Can you reproduce the listing word for word, from its first line through the line that contains "(x=1302, y=202)", including both of those lines?

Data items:
----

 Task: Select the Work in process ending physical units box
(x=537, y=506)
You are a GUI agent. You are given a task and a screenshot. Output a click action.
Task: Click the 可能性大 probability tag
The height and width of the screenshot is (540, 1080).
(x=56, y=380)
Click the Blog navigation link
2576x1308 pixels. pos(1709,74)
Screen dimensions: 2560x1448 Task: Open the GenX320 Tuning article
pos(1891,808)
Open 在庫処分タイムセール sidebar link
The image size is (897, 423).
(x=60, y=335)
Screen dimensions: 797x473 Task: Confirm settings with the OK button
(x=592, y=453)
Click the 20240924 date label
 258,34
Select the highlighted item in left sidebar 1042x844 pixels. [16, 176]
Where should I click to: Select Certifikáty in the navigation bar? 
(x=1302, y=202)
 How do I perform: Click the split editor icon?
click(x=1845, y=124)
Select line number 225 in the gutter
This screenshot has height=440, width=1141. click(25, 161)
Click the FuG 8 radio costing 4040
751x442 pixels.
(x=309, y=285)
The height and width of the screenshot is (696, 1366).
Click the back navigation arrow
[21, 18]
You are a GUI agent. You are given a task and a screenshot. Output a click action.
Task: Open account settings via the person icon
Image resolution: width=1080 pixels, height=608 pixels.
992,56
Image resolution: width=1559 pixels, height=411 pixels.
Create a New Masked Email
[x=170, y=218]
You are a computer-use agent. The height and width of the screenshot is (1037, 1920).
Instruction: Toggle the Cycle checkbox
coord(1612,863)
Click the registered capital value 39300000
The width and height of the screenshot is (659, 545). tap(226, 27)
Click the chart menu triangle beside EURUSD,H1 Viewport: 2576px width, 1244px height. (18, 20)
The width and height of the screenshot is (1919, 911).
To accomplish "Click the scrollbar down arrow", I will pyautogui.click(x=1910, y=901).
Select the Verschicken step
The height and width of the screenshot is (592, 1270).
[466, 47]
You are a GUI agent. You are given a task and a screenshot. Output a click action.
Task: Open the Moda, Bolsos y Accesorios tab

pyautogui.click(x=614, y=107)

----

_Solution_:
 Task: Select the Work in process ending physical units box
(x=537, y=506)
You are a GUI agent. You are given a task and a screenshot. Output a click action.
Task: Click the 可能性大 probability tag
The height and width of the screenshot is (540, 1080).
(x=56, y=380)
Click the Blog navigation link
2576x1308 pixels. pos(1709,74)
Screen dimensions: 2560x1448 Task: Open the GenX320 Tuning article
pos(1891,808)
Open 在庫処分タイムセール sidebar link
The image size is (897, 423).
(x=60, y=335)
Screen dimensions: 797x473 Task: Confirm settings with the OK button
(x=592, y=453)
Click the 20240924 date label
 258,34
Select the highlighted item in left sidebar 1042x844 pixels. [16, 176]
Where should I click to: Select Certifikáty in the navigation bar? 
(x=1302, y=202)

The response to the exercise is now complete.